Thank you! It was better than my second choice which was "Bird of Pair-a-Dice"

masonhipp · on Nov 16, 2015

I always love seeing clever ways to be random. Hadn't considered this one but it's a pretty good idea, and I'm sure there are even better ways to run with the basic concept (maybe analyzing color values of recent pinterest or instagram photos).

If you can find a private source of community-driven-randomness that'd be even better.

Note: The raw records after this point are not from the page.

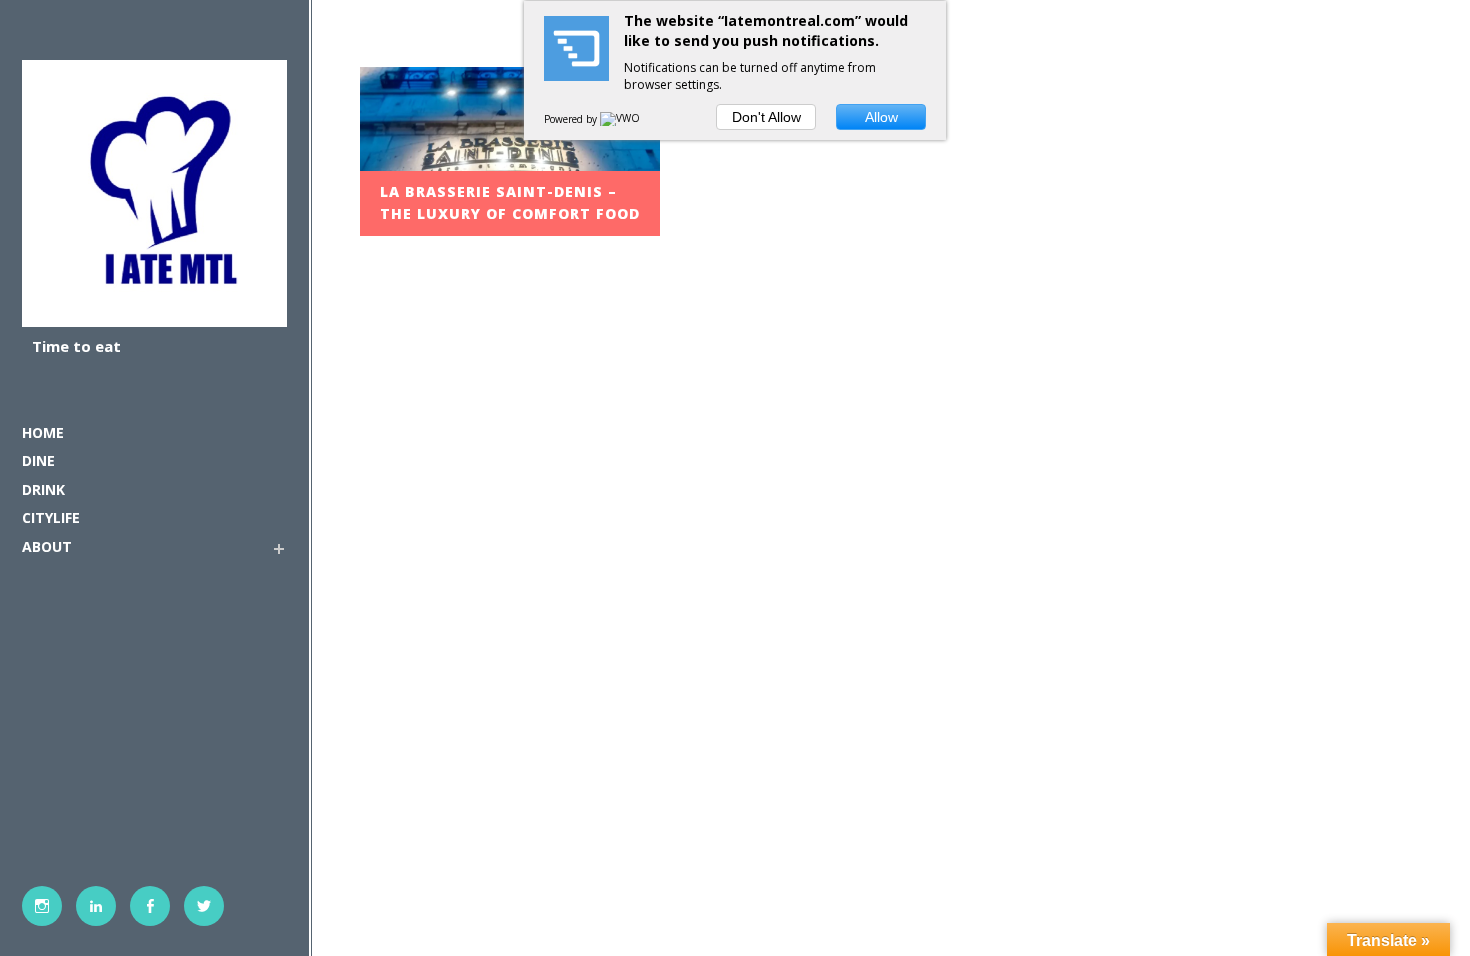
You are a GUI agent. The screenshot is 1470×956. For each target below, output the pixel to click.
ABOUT (47, 546)
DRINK (43, 489)
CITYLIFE (51, 517)
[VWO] (621, 119)
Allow (881, 117)
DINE (38, 460)
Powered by (572, 119)
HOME (43, 432)
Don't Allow (766, 117)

jdmichal · on Nov 16, 2015

I wonder whether pictures would be a good source. I could see strong leanings towards blue (sky, water) and green (vegetation), and maybe also grey (concrete, asphalt). Would be interesting to do a collective histogram over a wide array of images and see if colors tend to average out or if there's clear peaks.

bmm6o · on Nov 17, 2015

There's still plenty of room for enough entropy to power most use cases. Even two people trying to take identical pictures should have enormous differences when analyzed at the pixel level.

ComNik · on Nov 16, 2015

Maybe relevant: https://news.ycombinator.com/item?id=8203144

ryansworks · on Nov 17, 2015

That's a very intriguing idea, I hadn't considered the possibilities of looking at public/private photos and sampling color values across to get some randomness. Private is certainly the key. With something like Birdseed, the randomness is totally public just as it is when getting randomness from atmospheric data. If someone figures out which wisps of clouds you are sampling or what search term you are using on Twitter, then the jig is up!

cpeterso · on Nov 16, 2015

Other sources of randomness are https://en.wikipedia.org/wiki/Special:Random or https://news.google.com. The URLs could be parameterized to request a random language, too.

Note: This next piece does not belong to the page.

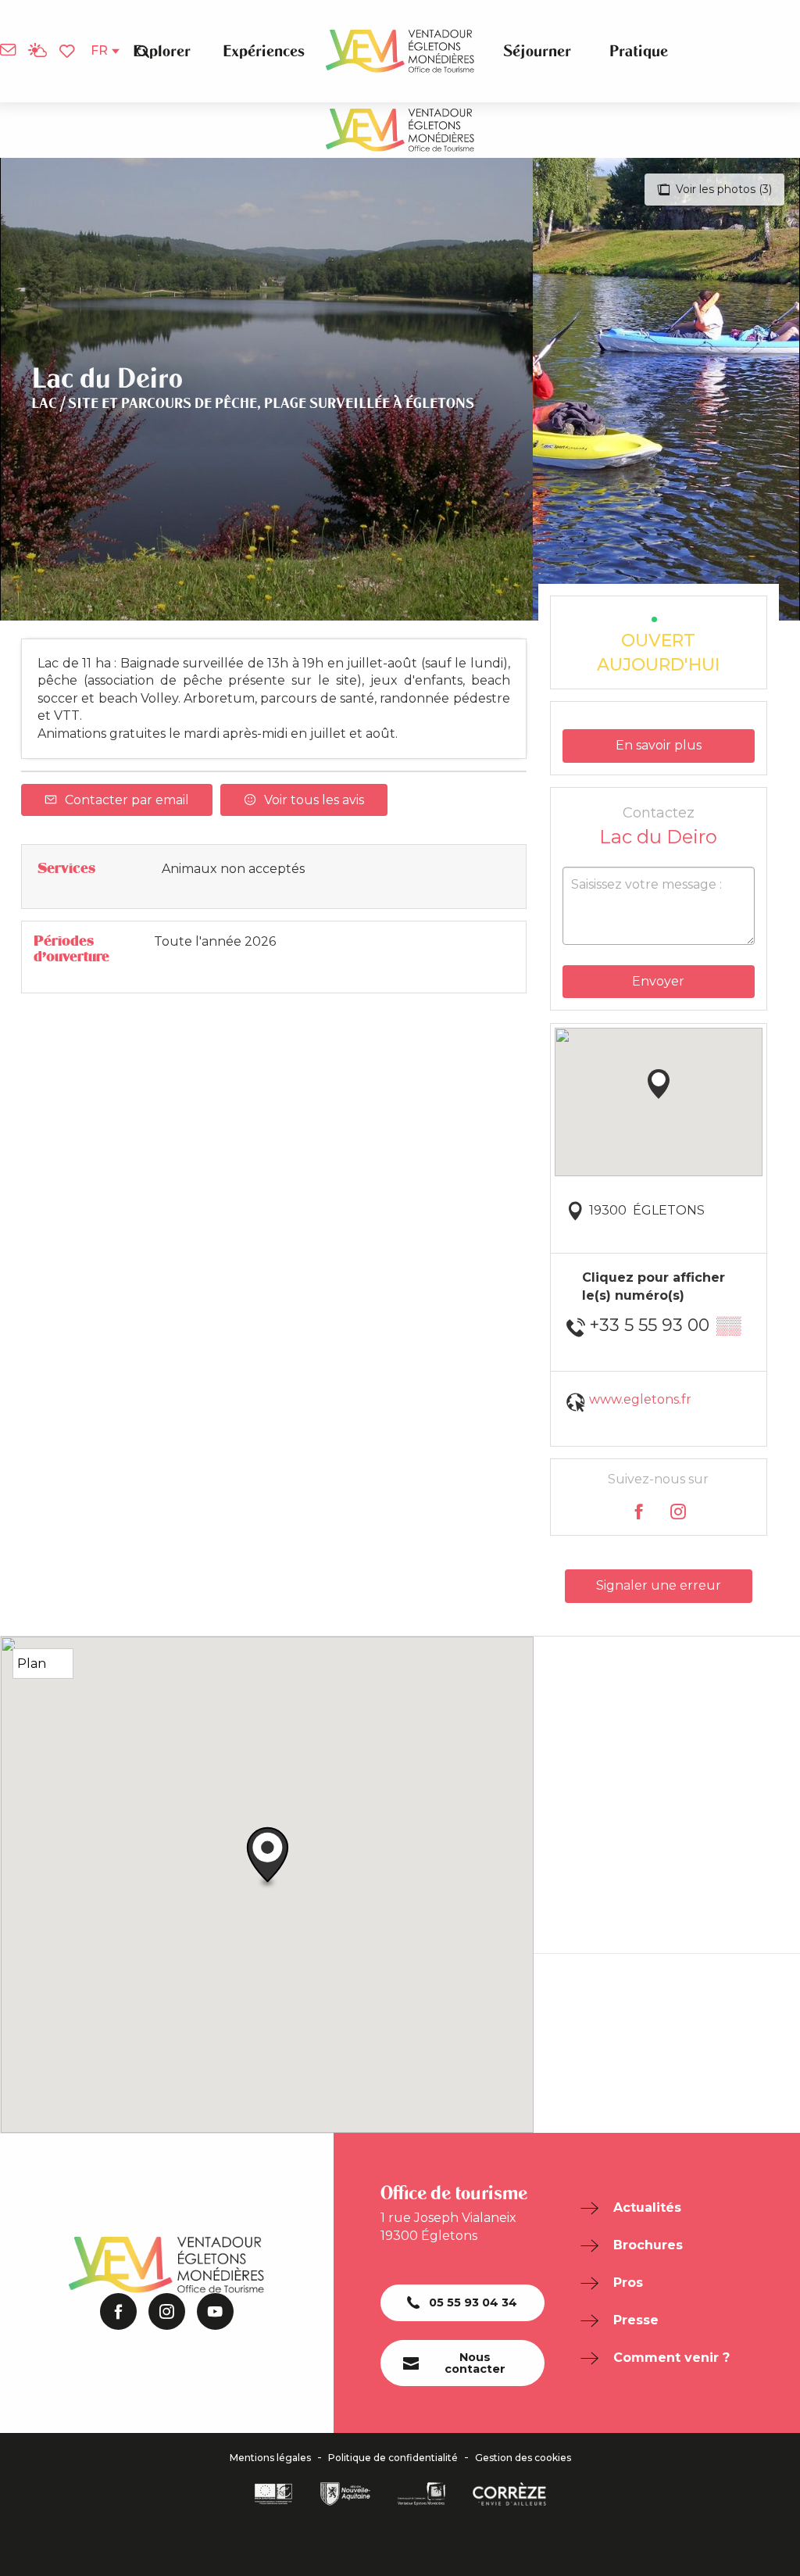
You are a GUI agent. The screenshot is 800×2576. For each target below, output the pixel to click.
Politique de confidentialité (393, 2458)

cooper12 · on Nov 17, 2015

Well for the Wikipedia link you'd just be piggybacking off their random algorithm rather than consuming organic entropy. Regardless, they have some information on how the page is chosen here: https://en.wikipedia.org/wiki/Wikipedia:FAQ/Technical#random

ljk · on Nov 16, 2015

maybe that'll be the next in the "twitch plays" series!

binarymax · on Nov 16, 2015

This is great! I did an experiment a long time ago, before Twitter closed their JSONP API, to make brownian motion visualizations with a similar concept.

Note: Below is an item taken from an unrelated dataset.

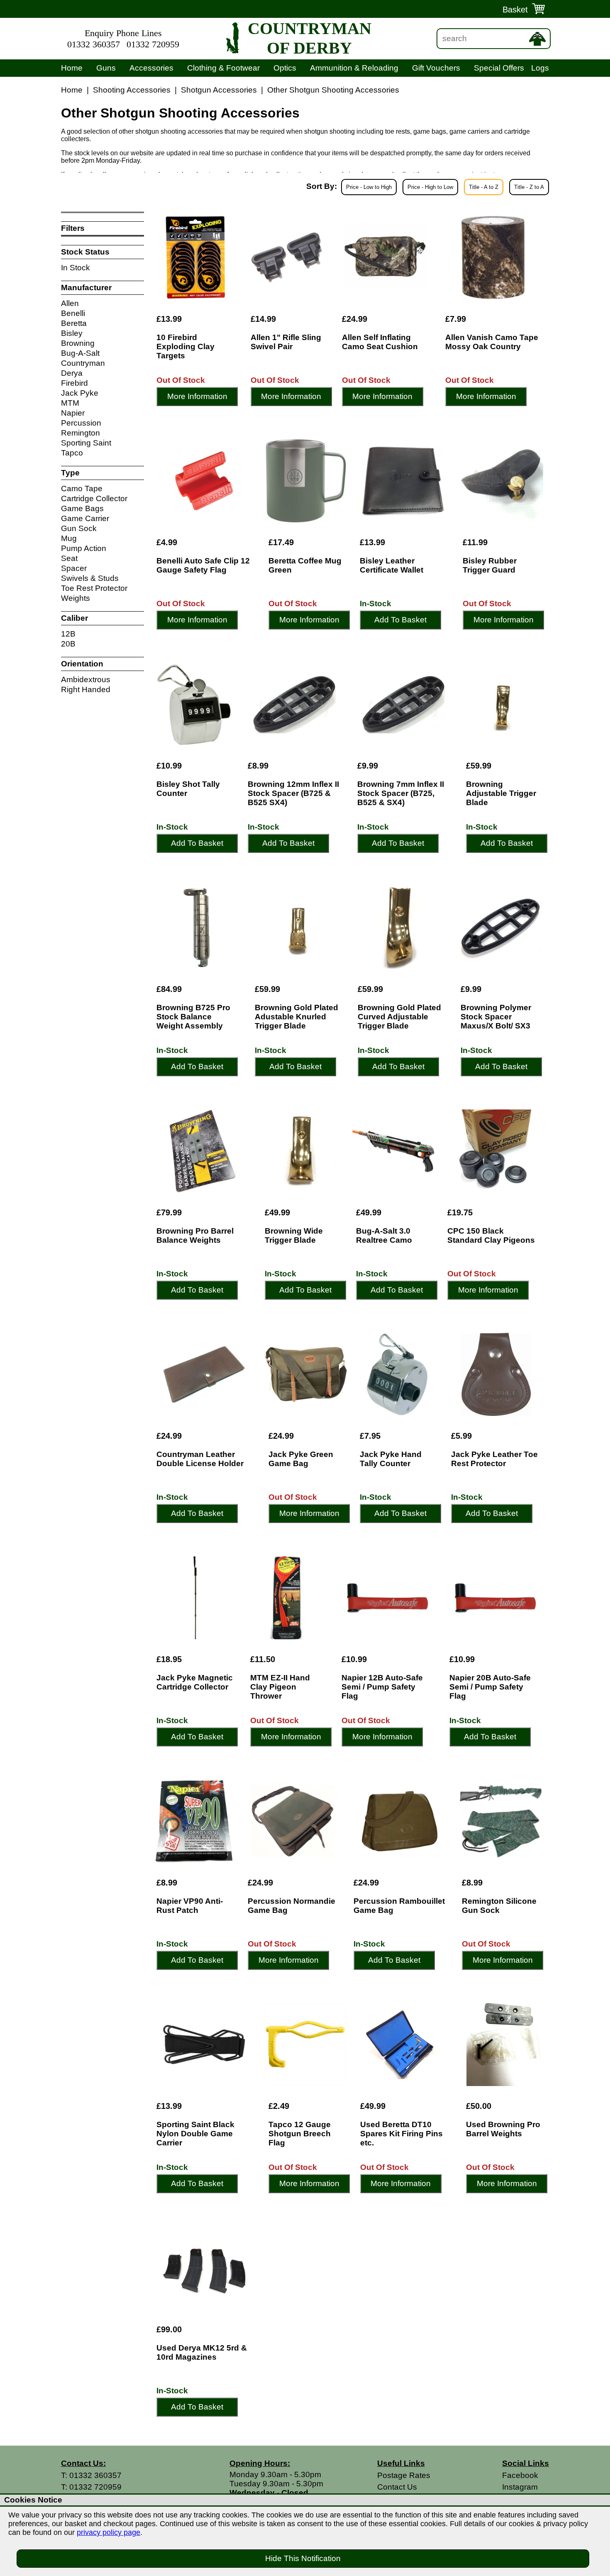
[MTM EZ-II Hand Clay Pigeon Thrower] (287, 1597)
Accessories (151, 68)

http://binarymax.com/brownian_2.gif

I'll have to find some time to recode it to use this service :)

mikeskim · on Nov 16, 2015

i wrote a paper about leveraging public random streams like this one. it can be downloaded here https://drive.google.com/file/d/0B9IkyvYlZZe7TldTRGlSMnpQX0U...

mtdewcmu · on Nov 16, 2015

Stock market data does seem like a better source of entropy than Twitter queries.

ryansworks · on Nov 17, 2015

I would tend to agree with you, though my tune might be different if I were an investment advisor!

UncombedCoconut · on Nov 17, 2015

I love it! Quick idea -- though I'm not sure if this would further the goal of having fun, even as a PR -- there's a documented way to make Birdseed subclass random.Random (https://hg.python.org/cpython/file/2.7/Lib/random.py#l72) and inherit the familiar interface and fancy methods.

grubles · on Nov 17, 2015

To reiterate: "This is for fun. It's not secure. Don't use it in production :)"

huntaub · on Nov 17, 2015

I know that this has a disclaimer that isn't to be used in production. But, just know that hash functions are not there to provide randomness. There is no guarantee that a hash will be statistically indistinguishable from random noise.

benchaney · on Nov 17, 2015

There is no guarantee that any PRNG will be indistinguishable from random noise but a properly designed hash function will be as close as any.

huntaub · on Nov 17, 2015

Sorry - guarantee was probably too strong. I meant it in the mathematical sense (no more than a negligible chance of distinguishing from random noise) [1].

[1] https://en.wikipedia.org/wiki/Cryptographically_secure_pseud...

mikeash · on Nov 17, 2015

There are a bunch of CSPRNGs built out of hash functions. Are they all doing it wrong?

huntaub · on Nov 17, 2015

Of course, I'm sure that it is possible to construct one out of a hash function. I am also pretty confident that they do more than just serve the raw bytes of the hash.

mikeash · on Nov 17, 2015

I think you're technically correct that there's no guarantee, in that it's not part of the definition of a hash. A magical function which somehow returned an incrementing counter value for each unique chunk of data you fed to it, globally, would fit the definition of a cryptographic hash.

Real-world cryptographic hash functions, however, just try to approximate a random oracle. They attempt to achieve pre-image resistance and collision resistance by making their output look random. Certainly that's the case with SHA-224, which is what this code uses.

Some real-world CSPRNGs do just use hash functions directly. Linux's /dev/random implementation, for example, just returns a SHA-1 hash of its entropy pool contents. Yarrow (used in Mac OS X, iOS, and FreeBSD) does a final pass on its output using a block cipher, but requires that the hash function used in its earlier stages produce random-looking output. Fortuna is similar.

Of course, this code is insecure and should not be used in production, regardless of the internal details, simply because all of the inputs are known to a third party i.e. Twitter.